Instructions for the task:
Look through the records below and collect all lines that hold the string "Given".

Source material:
▶
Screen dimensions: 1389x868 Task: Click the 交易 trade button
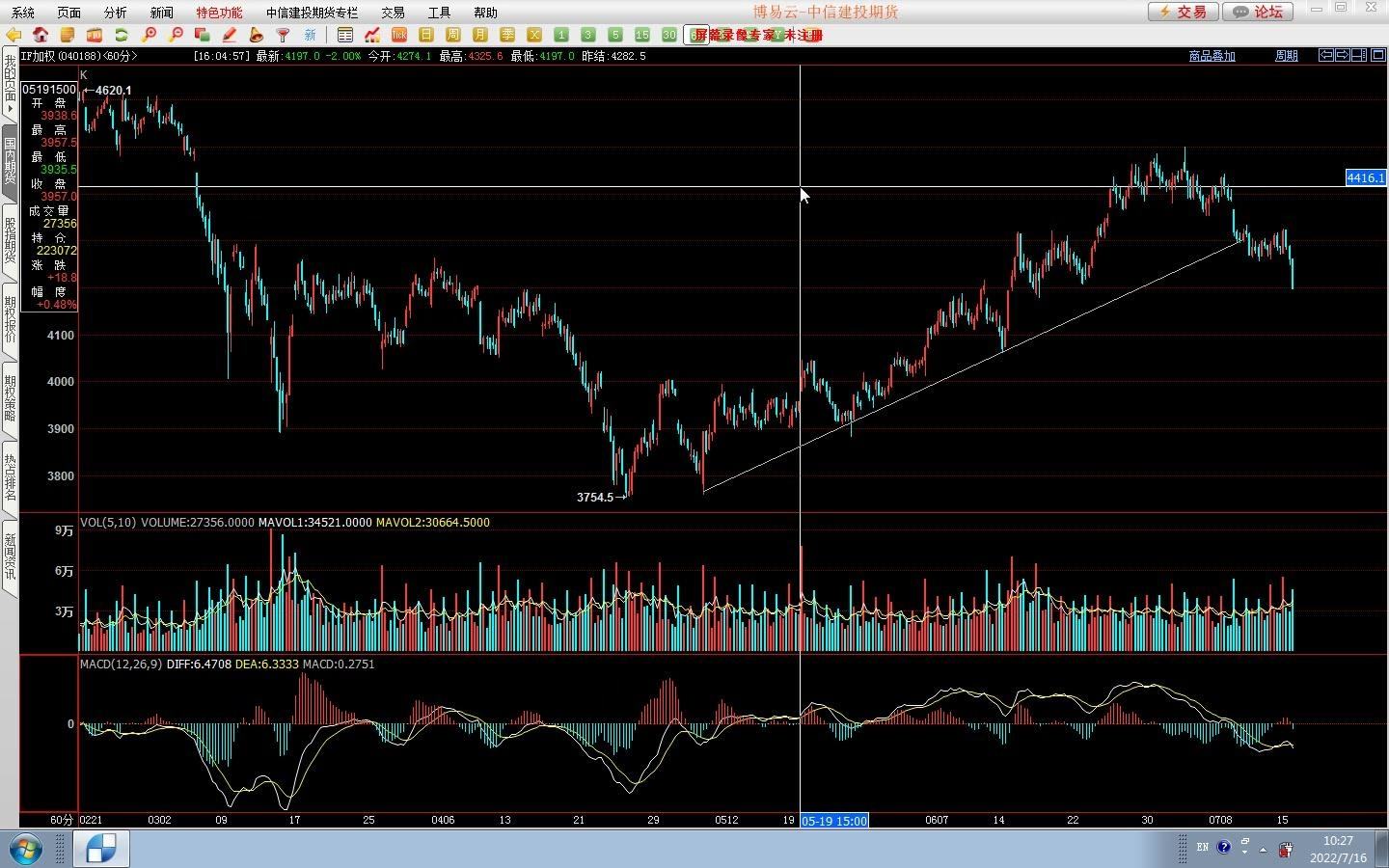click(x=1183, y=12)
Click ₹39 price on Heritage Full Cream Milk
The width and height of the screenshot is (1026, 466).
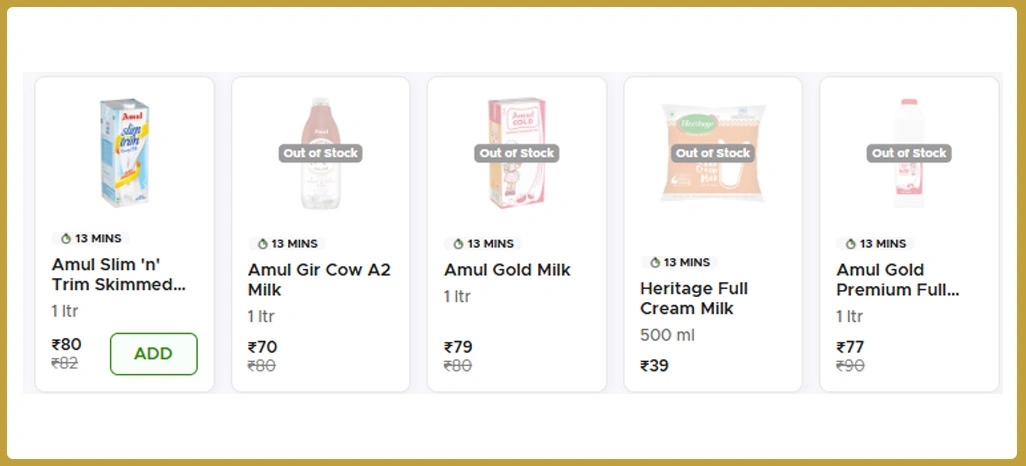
◀
▶
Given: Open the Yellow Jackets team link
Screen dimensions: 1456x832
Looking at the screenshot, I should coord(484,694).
◀
▶
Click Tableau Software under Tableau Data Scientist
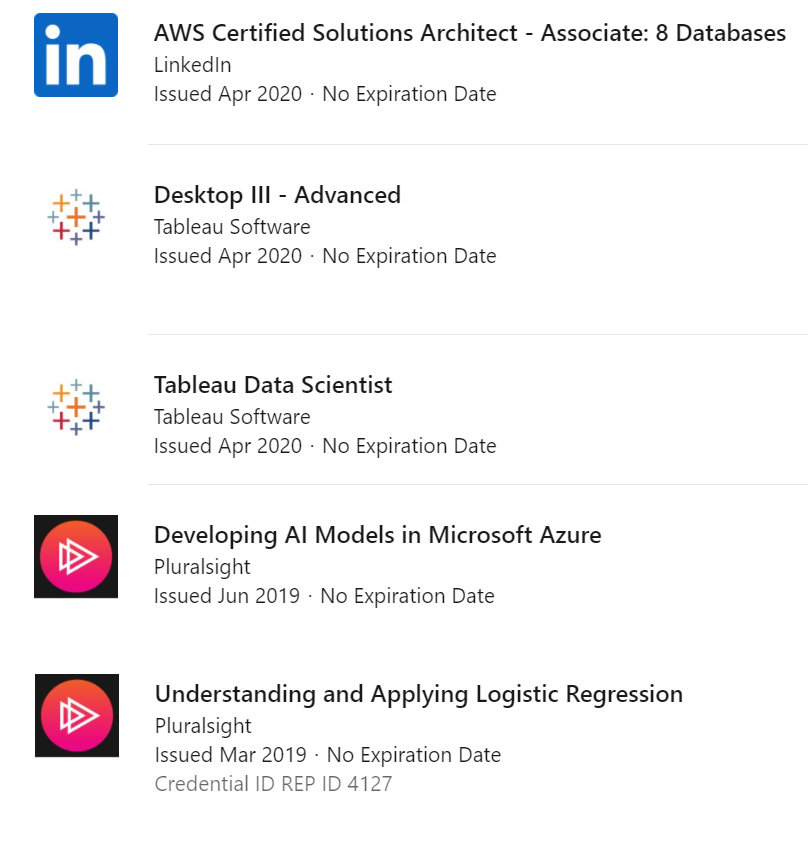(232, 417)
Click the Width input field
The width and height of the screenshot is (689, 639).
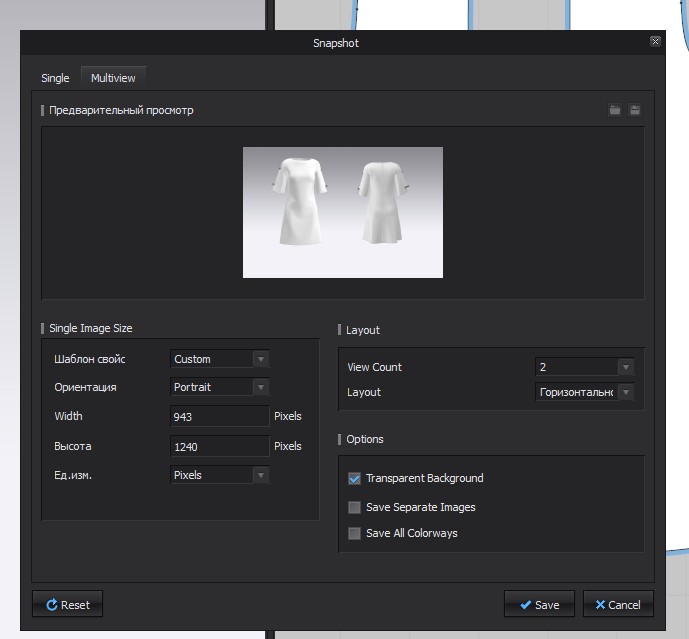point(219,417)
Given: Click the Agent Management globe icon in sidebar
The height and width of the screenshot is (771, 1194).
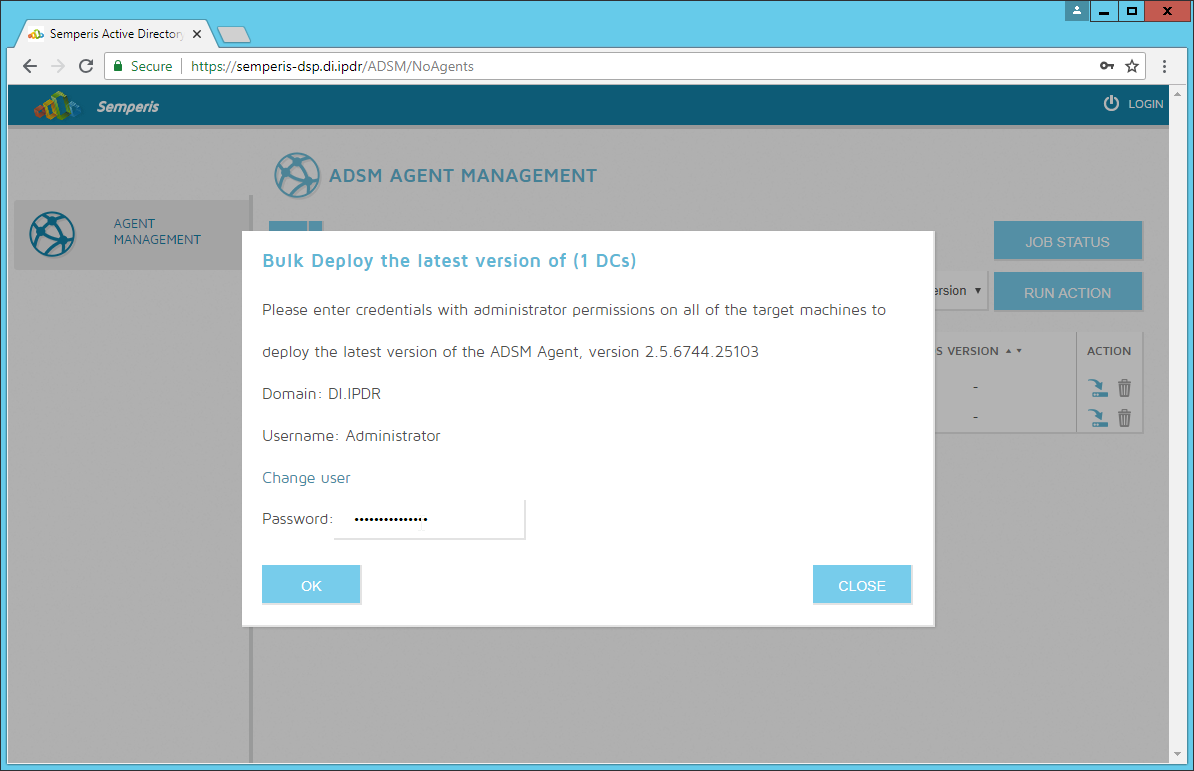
◀
Task solution:
Given: Open the Yellow Jackets team link
Given: Click the Agent Management globe icon in sidebar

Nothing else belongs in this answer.